12 Mart İngiltere Basın Özeti

Berkin Elvan'ın ölümünü protesto eylemleri, Times: Türkiye olası seks kasetlerine hazırlanıyor, Daily Telegraph'a göre Kırım'daki referandum sorusu: Rusya'ya şimdi mi, sonra mı katılalım ve Hollywood filmlerinde 'kadınlar yeterince temsil edilmiyor'.

Abone ol

Gezi eylemleri sırasında yaralanmasının ardından 269 gün boyunca komada kalmasından sonra hayatını kaybeden Berkin Elvan'ın ölümünü protesto için Türkiye çapında yapılan eylemler Guardian'ın dünya haberleri sayfalarında yer alıyor.

Gazetenin İstanbul Muhabiri Constanze Lech'in imzasını taşıyan haberde, dünkü eylemler ve polis müdahaleleriyle ilgili ayrıntılar veriliyor.
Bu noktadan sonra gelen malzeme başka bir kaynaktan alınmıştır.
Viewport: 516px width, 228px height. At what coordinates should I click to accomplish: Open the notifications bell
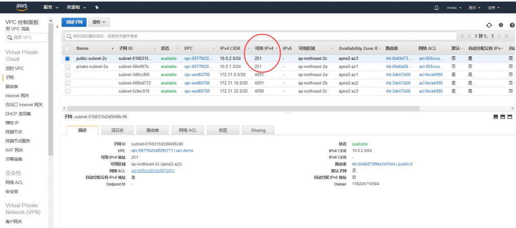tap(436, 8)
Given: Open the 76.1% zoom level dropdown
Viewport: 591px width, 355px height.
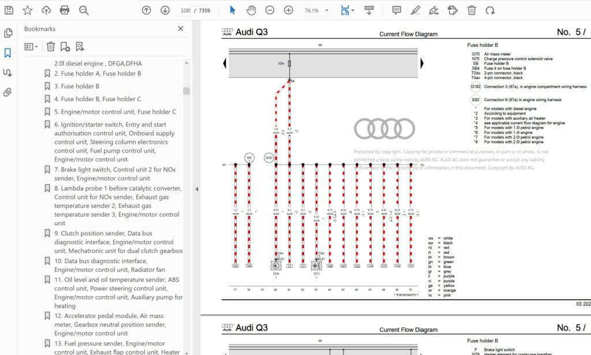Looking at the screenshot, I should (327, 10).
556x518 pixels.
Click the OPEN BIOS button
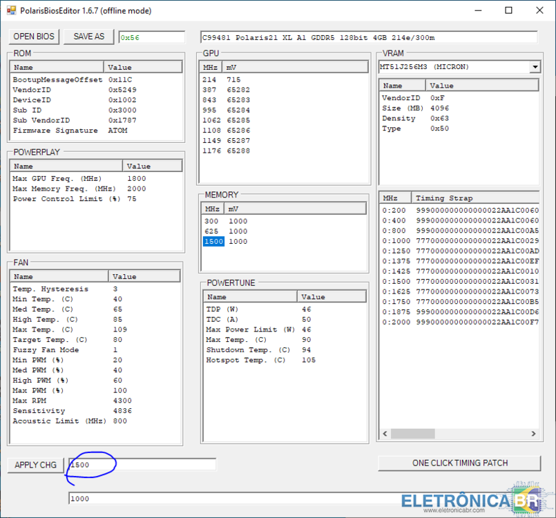34,37
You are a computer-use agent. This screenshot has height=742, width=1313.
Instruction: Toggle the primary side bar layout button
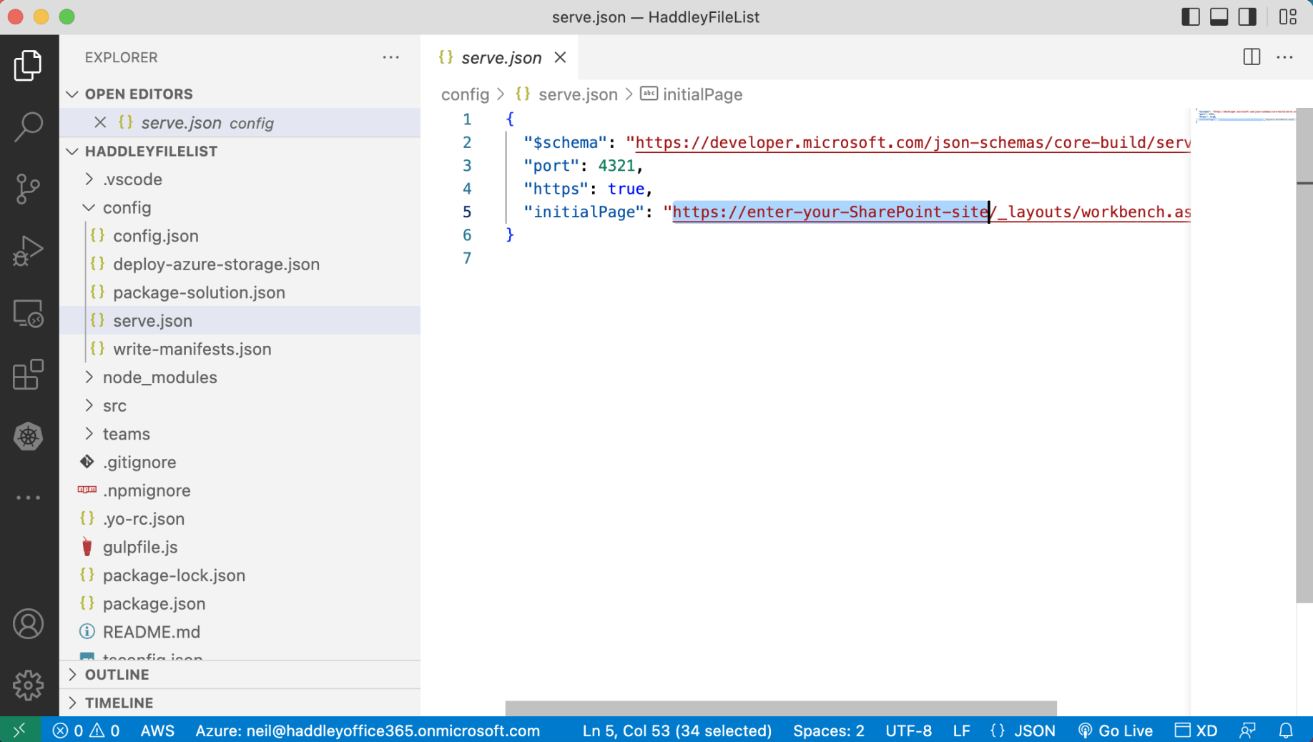(1191, 16)
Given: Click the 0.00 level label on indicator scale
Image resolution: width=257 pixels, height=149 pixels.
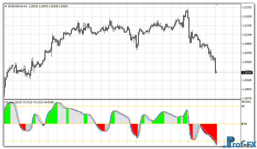Looking at the screenshot, I should [x=244, y=124].
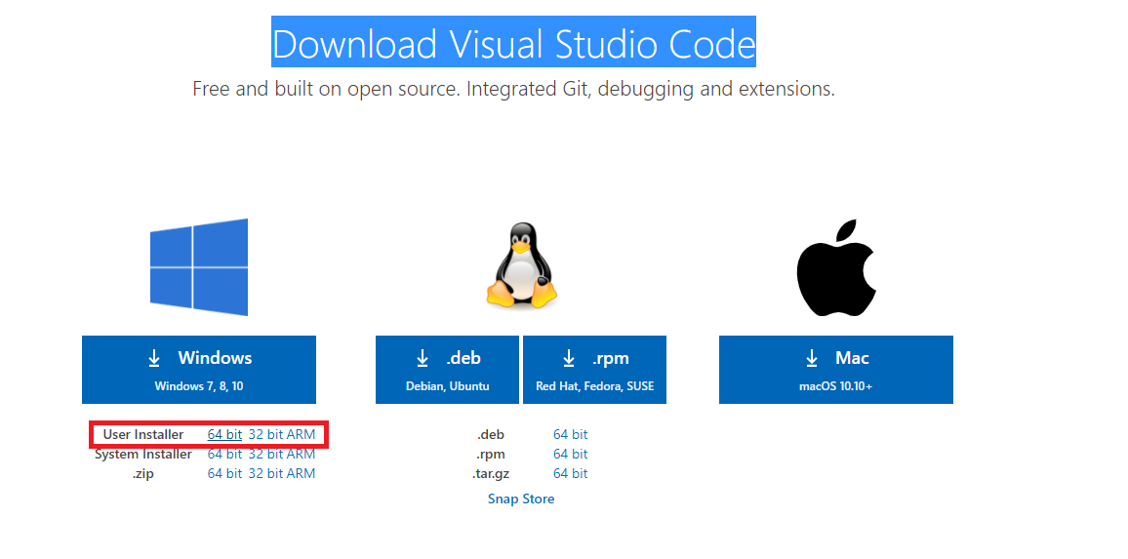The width and height of the screenshot is (1128, 559).
Task: Download Windows System Installer 32 bit
Action: (x=265, y=454)
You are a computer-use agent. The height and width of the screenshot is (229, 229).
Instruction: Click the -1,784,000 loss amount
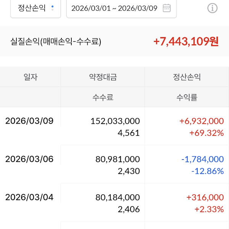pyautogui.click(x=202, y=159)
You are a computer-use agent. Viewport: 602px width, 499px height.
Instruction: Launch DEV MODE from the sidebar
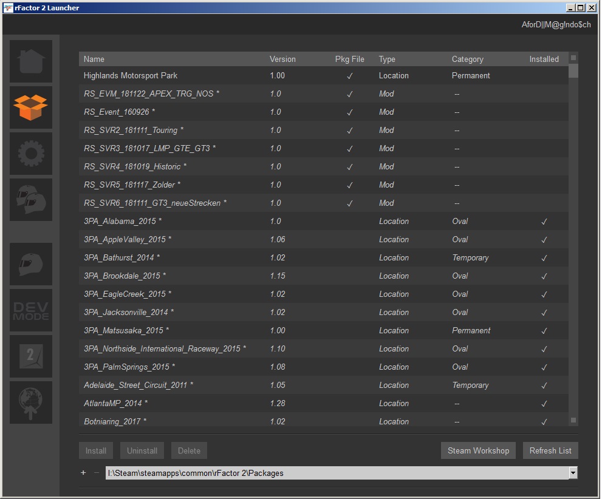click(30, 310)
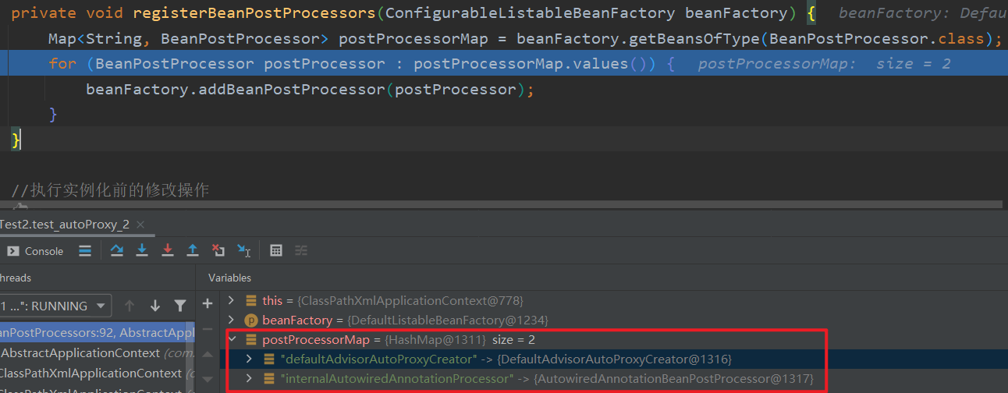1008x393 pixels.
Task: Close the test_autoProxy_2 debug tab
Action: [140, 225]
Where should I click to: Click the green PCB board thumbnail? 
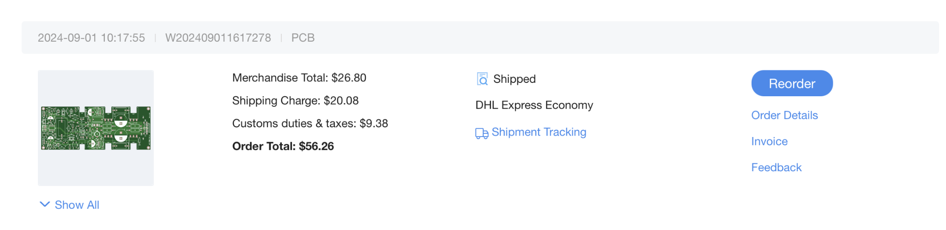pyautogui.click(x=96, y=128)
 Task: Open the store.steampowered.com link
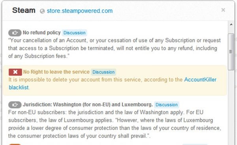[80, 11]
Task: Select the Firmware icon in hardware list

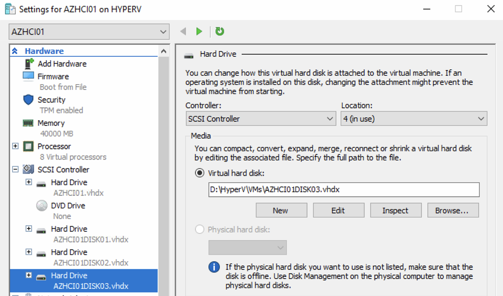Action: (x=28, y=76)
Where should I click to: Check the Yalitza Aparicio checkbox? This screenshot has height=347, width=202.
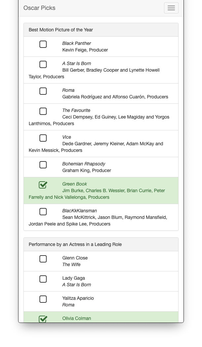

Haberde Cumhurbaşkanı Abdullah Gül ve İstanbul Valisi Hüseyin Avni Mutlu'nun başsağlığı mesajları aktarılırken, Türk basınındaki haberlere göre Berkin Elvan'ın annesi Gülsüm Elvan'ın "Benim oğlumu Allah almadı, benim oğlumu benden Tayyip Erdoğan aldı" dediği belirtiliyor.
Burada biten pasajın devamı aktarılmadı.